Start of Exercise material
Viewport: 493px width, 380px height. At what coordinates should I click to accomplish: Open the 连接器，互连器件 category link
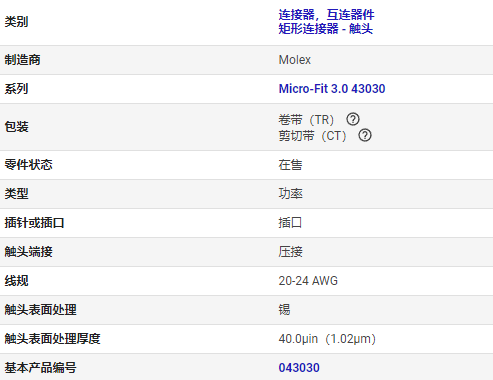[x=326, y=15]
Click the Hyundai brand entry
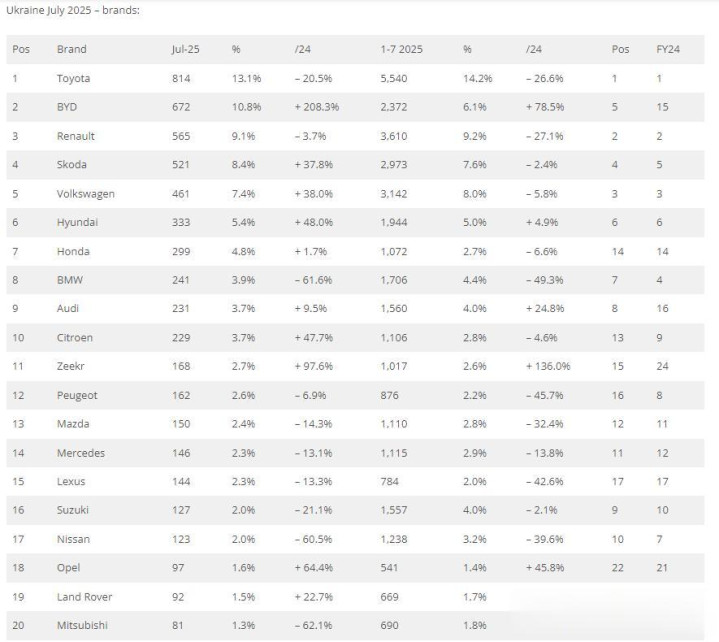This screenshot has width=719, height=642. [x=77, y=222]
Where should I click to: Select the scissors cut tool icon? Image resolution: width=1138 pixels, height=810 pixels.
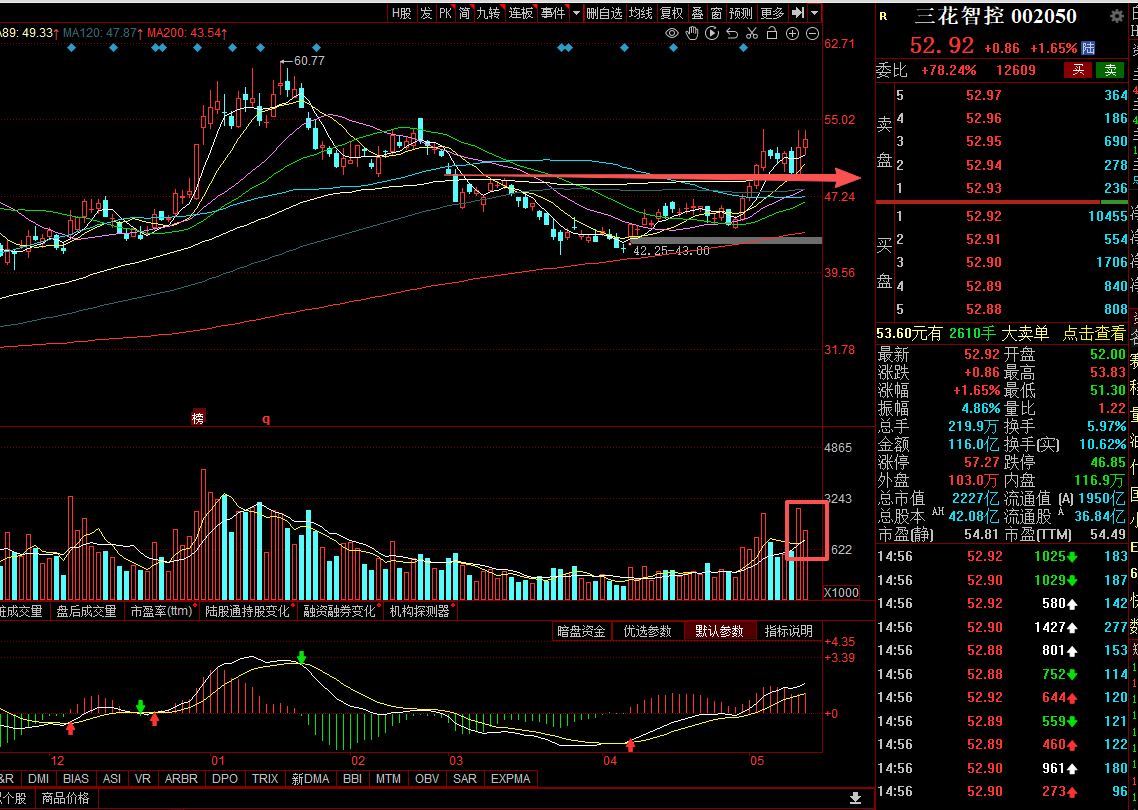[x=753, y=33]
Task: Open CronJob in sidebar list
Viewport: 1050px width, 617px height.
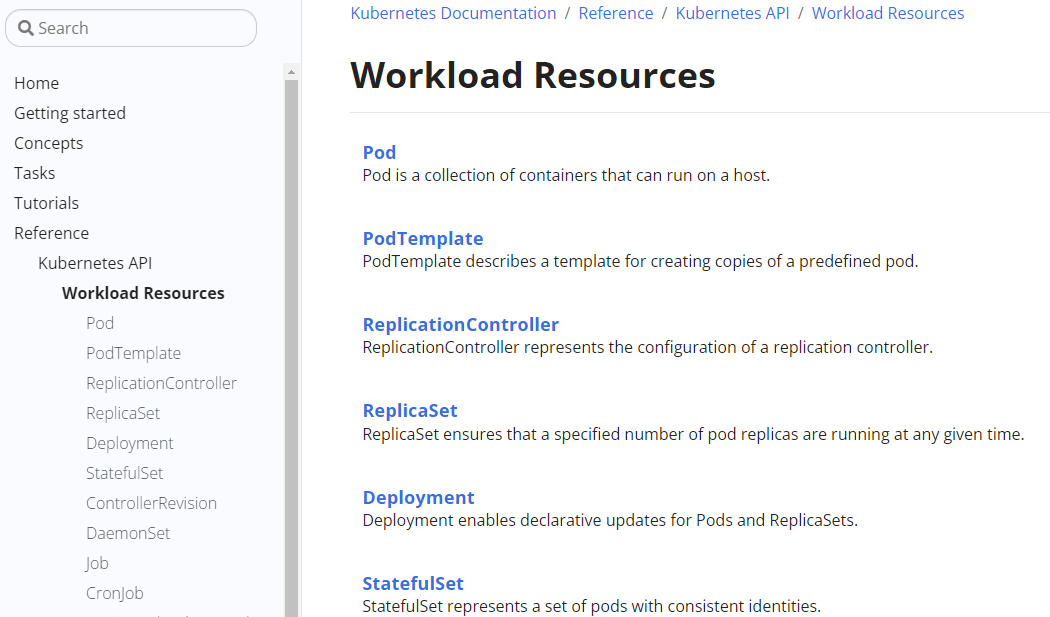Action: (115, 593)
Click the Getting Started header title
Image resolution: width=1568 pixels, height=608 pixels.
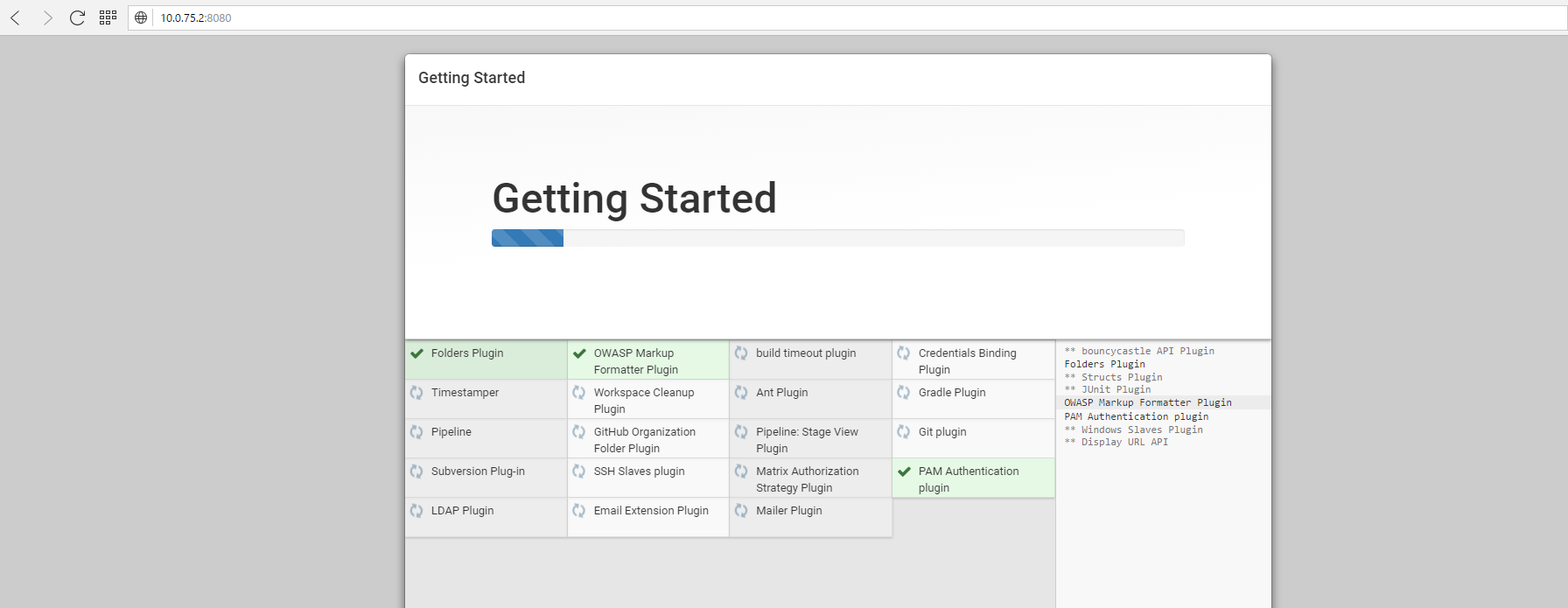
End of Exercise material
The lines above must be transcribed exactly, with every picture left out.

Viewport: 493px width, 380px height. At what coordinates should I click to accomplish: Open the 连接器，互连器件 category link
[x=326, y=15]
Click the Hyundai brand entry
This screenshot has width=719, height=642. [x=77, y=222]
Where should I click to: Select the scissors cut tool icon? Image resolution: width=1138 pixels, height=810 pixels.
[x=753, y=33]
Task: Open CronJob in sidebar list
Viewport: 1050px width, 617px height.
Action: (115, 593)
Click the Getting Started header title
Image resolution: width=1568 pixels, height=608 pixels.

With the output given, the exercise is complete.